Work instructions: In the material below, the line holding "Given: Open the Linked Resources tab" and every line after it should be reproduced exactly, please, with pictures omitted.

(Material provided Opens)

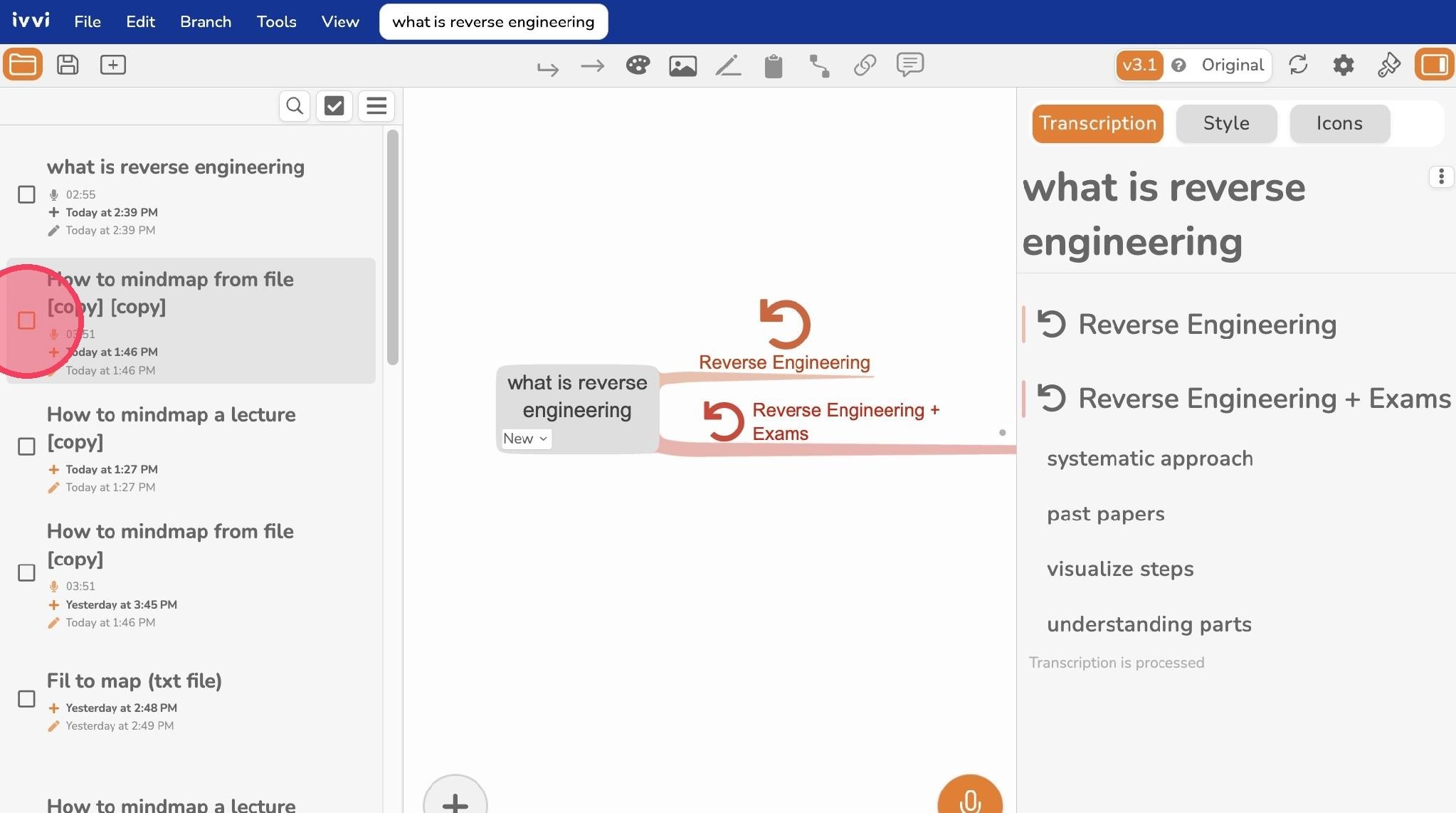1456x813 pixels.
Task: Start recording with orange microphone button
Action: (x=970, y=796)
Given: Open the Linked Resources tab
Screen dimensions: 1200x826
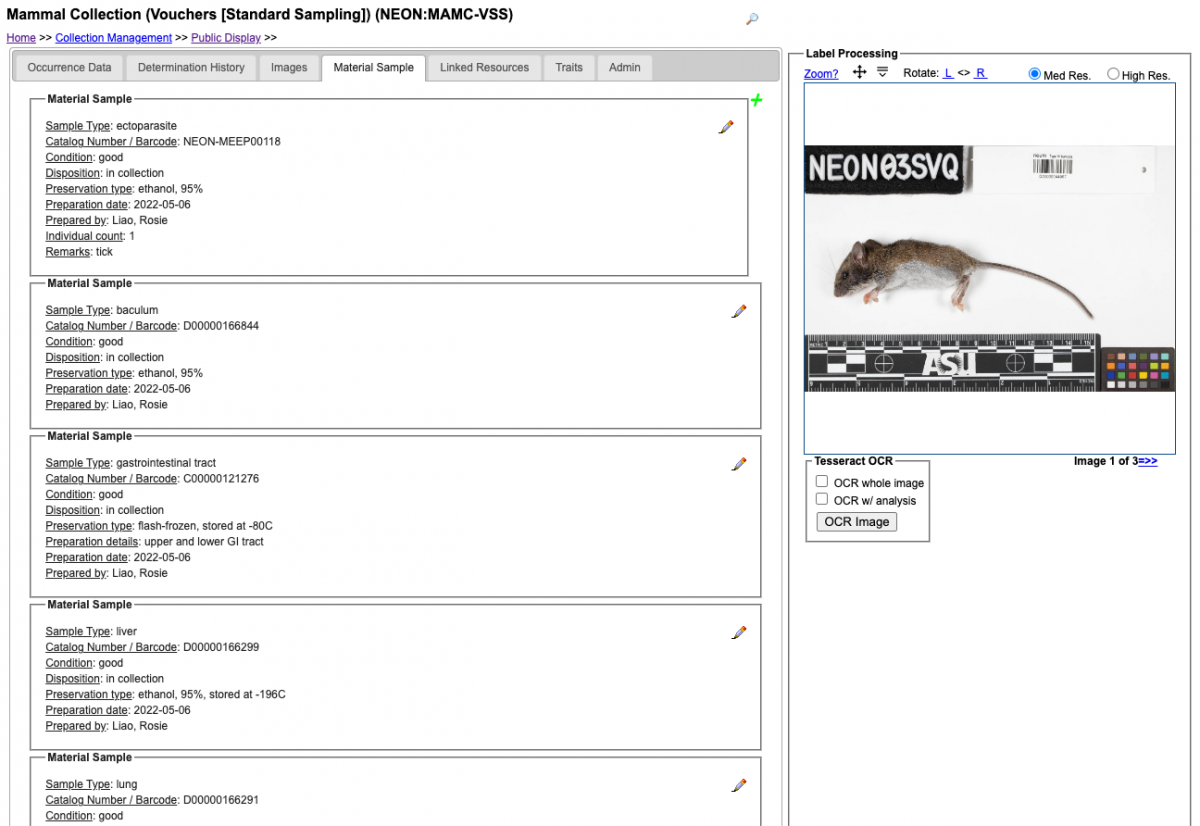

(Material provided Closes)

The completed task:
Given: Open the Linked Resources tab
Screen dimensions: 1200x826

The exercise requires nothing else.